Roughly 150 Americans die on a daily basis as a result of their jobs, a new study from the AFL-CIO has discovered.
In addition to the 50,000 workers that the Bureau of Labor Statistics estimates die a year from work-related disease, the union found that about 4,700 workers were killed on the job in 2011. Those numbers combined produce the 150 deaths per day tally.
Last month, an op-ed in The Washington Post reported that Americans are 271 times more likely to die from a workplace accident than a terrorist attack.

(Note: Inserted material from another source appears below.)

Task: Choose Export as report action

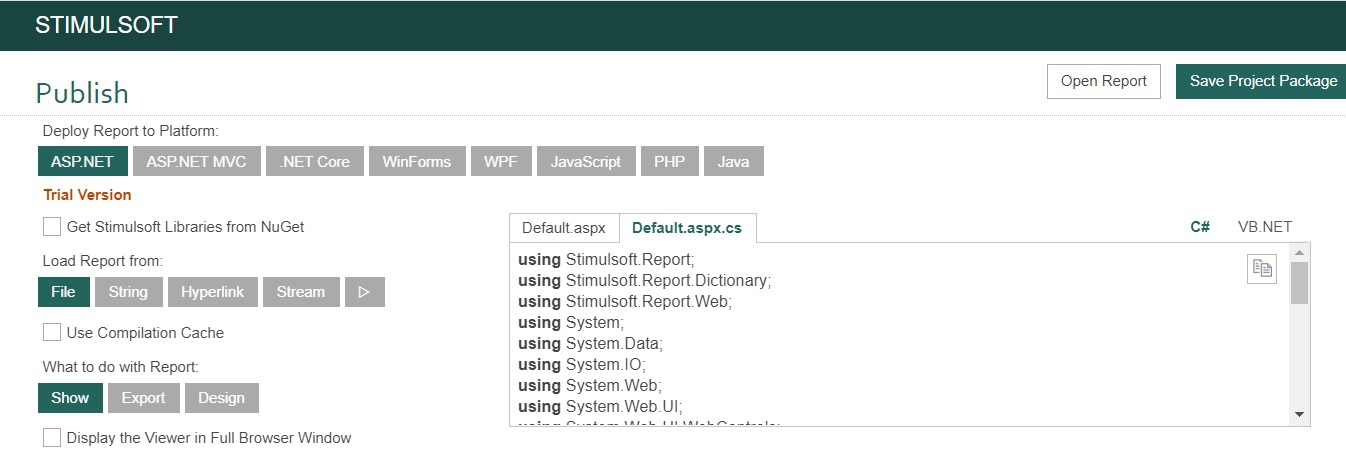Action: [x=143, y=398]
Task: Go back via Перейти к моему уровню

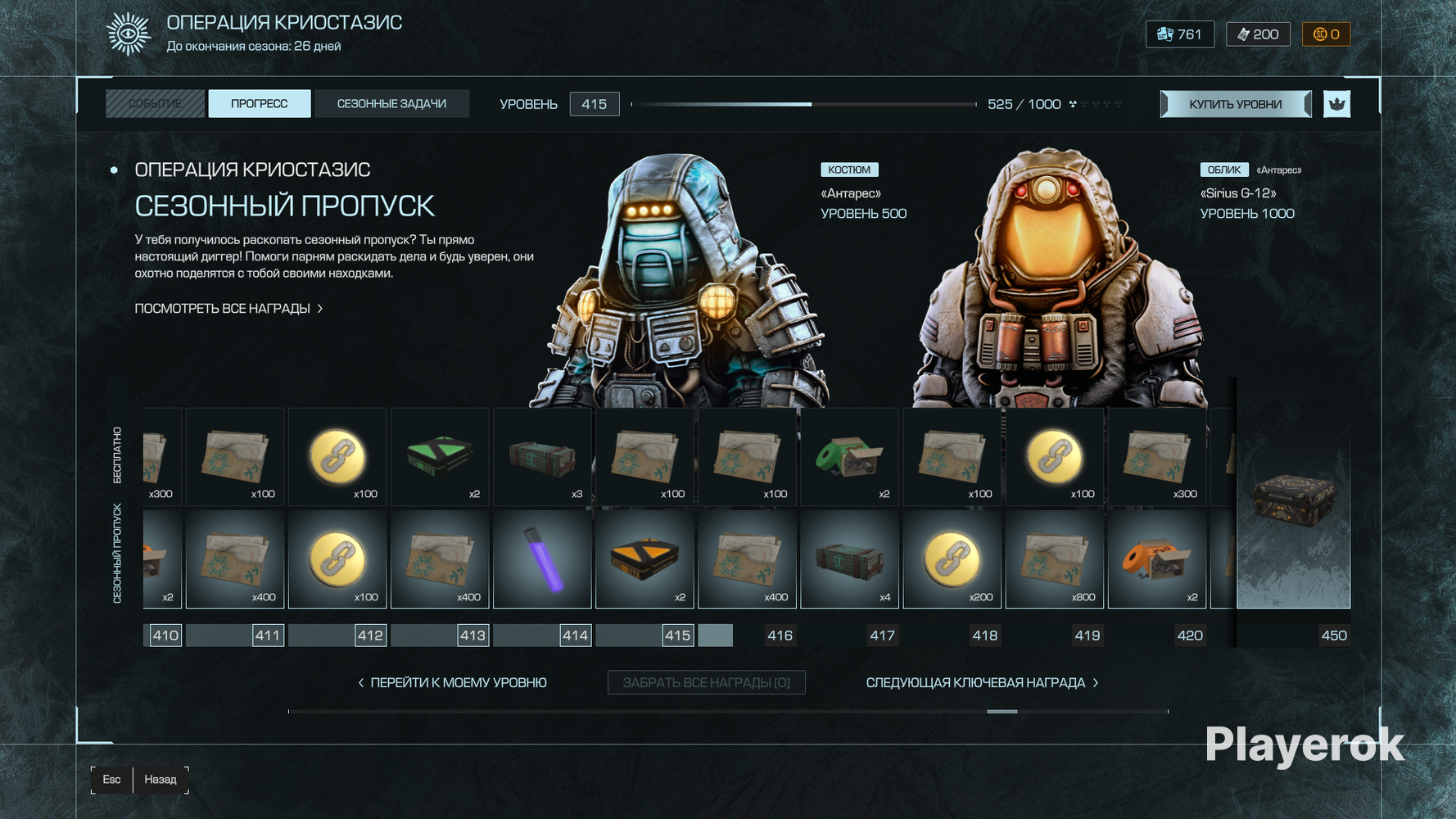Action: [x=452, y=682]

Additionally, the government estimates about 3.8 million Americans suffer work-related injuries and diseases each year. Experts cited by the AFL-CIO estimate that underreporting may put that number closer to 11 million.
—Posted by Alexander Reed Kelly.
The Huffington Post:
The recent industrial disasters in West, Texas, and across the globe in Bangladesh have brought the issue of workplace safety into sharp focus. The fertilizer plant explosion in Texas killed 15 and injured hundreds, while the collapse of a garment factory in Bangladesh last month claimed the lives of more than 700.

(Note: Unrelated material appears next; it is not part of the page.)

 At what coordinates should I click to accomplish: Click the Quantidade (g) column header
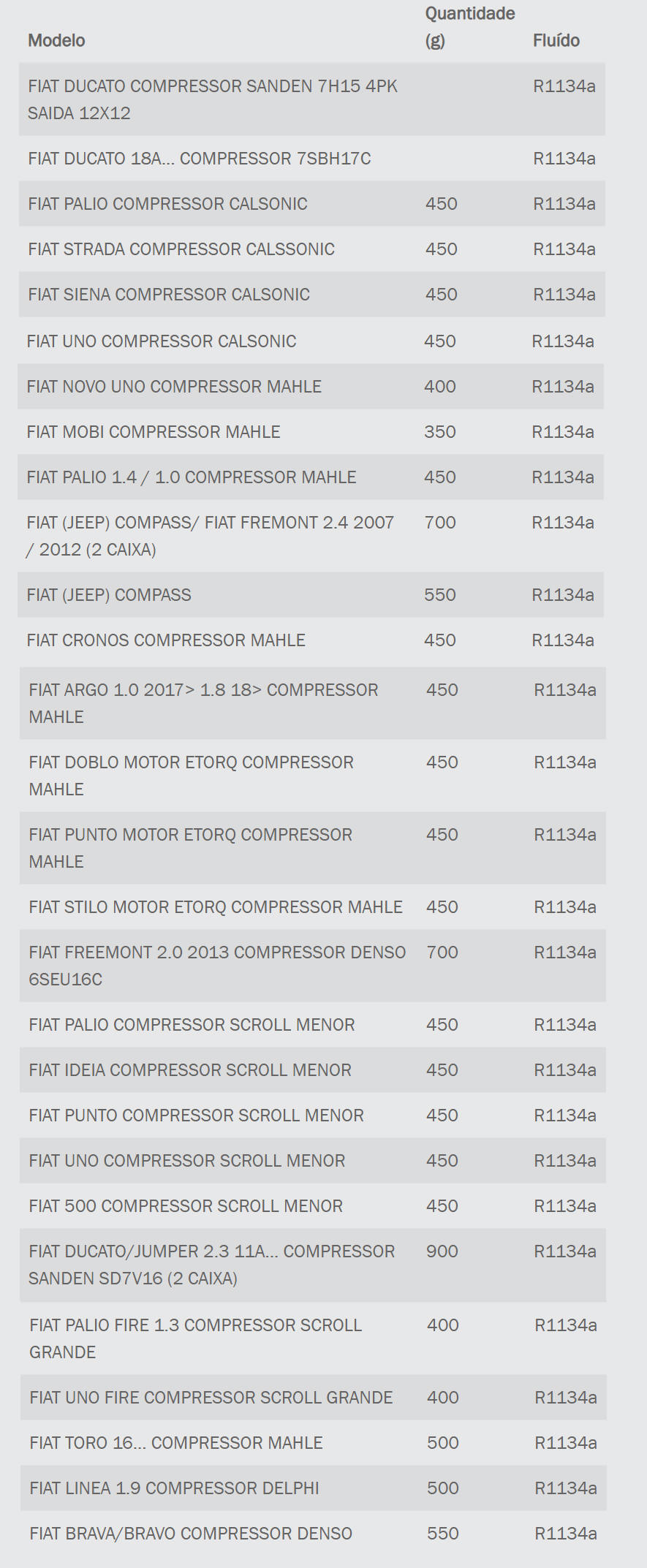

In the case of the West plant explosion, regulators missed potential hazards in the lead-up to the blast, indicating that both the government and the company could have done more to protect workers.
The AFL-CIO report noted that the agency charged with monitoring workplace safety in the U.S., the Occupational Safety and Health Administration, is chronically understaffed. At current staffing levels, OSHA could check the country’s 8 million workplaces once every 113 years, according to the report.